- **TASK ITEM**
Go through the entries below and pick out every line with "Open".

Segment Start: DATA

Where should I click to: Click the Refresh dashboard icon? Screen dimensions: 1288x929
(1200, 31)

Segment End: DATA
Segment Start: DATA

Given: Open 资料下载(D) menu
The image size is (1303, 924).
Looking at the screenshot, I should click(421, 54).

Segment End: DATA
Segment Start: DATA

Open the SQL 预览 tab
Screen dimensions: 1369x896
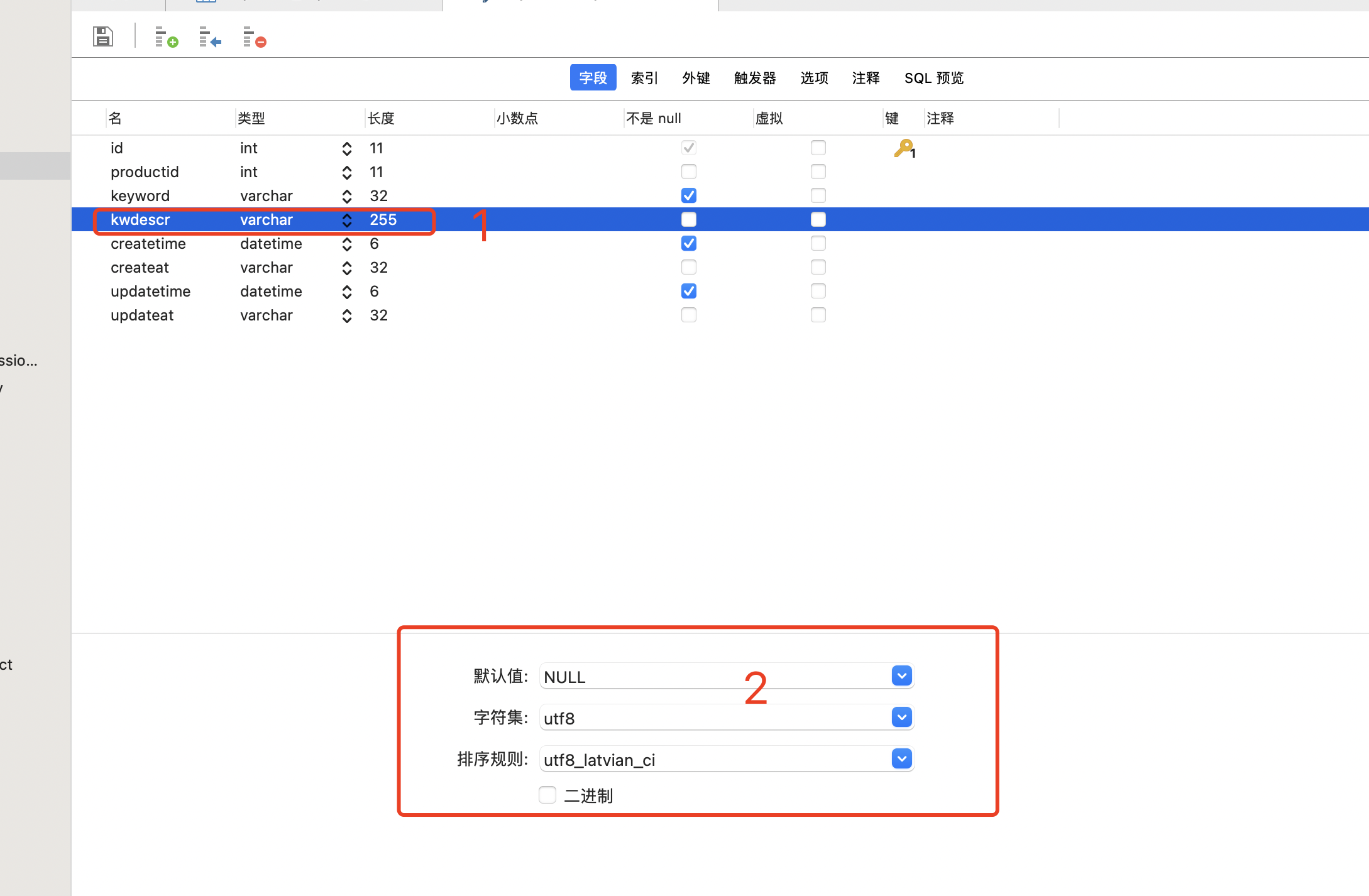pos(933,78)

Segment End: DATA

- **FINAL ANSWER**
Given: Open 资料下载(D) menu
Open the SQL 预览 tab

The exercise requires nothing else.